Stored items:
☆ ☆ ☆ ☆ ☆ ☆ ☆

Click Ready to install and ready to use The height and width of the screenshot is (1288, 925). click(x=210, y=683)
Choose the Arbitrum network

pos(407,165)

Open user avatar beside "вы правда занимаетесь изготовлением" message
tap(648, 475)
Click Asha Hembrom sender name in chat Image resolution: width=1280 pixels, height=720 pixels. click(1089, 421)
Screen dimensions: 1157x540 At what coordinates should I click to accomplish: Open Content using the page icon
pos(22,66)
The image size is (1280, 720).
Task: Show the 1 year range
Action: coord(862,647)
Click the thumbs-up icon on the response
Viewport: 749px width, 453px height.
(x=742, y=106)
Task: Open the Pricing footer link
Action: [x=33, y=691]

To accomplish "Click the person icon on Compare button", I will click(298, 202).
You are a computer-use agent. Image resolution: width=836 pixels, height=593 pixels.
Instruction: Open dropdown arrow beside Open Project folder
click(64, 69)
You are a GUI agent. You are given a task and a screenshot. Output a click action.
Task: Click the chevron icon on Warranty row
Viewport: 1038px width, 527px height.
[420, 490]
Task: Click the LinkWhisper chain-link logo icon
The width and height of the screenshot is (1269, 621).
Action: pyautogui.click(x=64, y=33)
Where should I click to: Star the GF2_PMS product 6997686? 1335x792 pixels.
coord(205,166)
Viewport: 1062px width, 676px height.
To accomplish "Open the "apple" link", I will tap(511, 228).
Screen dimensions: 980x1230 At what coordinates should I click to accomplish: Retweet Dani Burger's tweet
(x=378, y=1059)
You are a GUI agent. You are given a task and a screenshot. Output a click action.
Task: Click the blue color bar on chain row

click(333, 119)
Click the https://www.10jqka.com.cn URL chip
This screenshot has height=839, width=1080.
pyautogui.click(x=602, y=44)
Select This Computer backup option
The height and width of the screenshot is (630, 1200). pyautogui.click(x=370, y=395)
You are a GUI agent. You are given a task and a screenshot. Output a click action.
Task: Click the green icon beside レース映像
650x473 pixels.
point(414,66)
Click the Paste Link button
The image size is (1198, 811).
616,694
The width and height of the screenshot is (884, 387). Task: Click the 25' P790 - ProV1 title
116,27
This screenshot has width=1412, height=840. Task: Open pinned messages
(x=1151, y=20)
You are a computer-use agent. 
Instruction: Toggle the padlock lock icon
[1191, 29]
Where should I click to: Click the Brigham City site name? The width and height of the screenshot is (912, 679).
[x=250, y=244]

☆ ☆ ☆ ☆ ☆ ☆ ☆

Extract the first line above and each line after it up to and including the one with "You are a computer-use agent. Image", please, exactly and with nothing else.

Click Ready to install and ready to use The height and width of the screenshot is (1288, 925). click(x=210, y=683)
Choose the Arbitrum network

pos(407,165)

Open user avatar beside "вы правда занимаетесь изготовлением" message
tap(648, 475)
Click Asha Hembrom sender name in chat Image resolution: width=1280 pixels, height=720 pixels. click(1089, 421)
Screen dimensions: 1157x540 At what coordinates should I click to accomplish: Open Content using the page icon
pos(22,66)
The image size is (1280, 720).
Task: Show the 1 year range
Action: coord(862,647)
Click the thumbs-up icon on the response
Viewport: 749px width, 453px height.
(x=742, y=106)
Task: Open the Pricing footer link
Action: [x=33, y=691]

To accomplish "Click the person icon on Compare button", I will click(298, 202).
You are a computer-use agent. Image resolution: width=836 pixels, height=593 pixels.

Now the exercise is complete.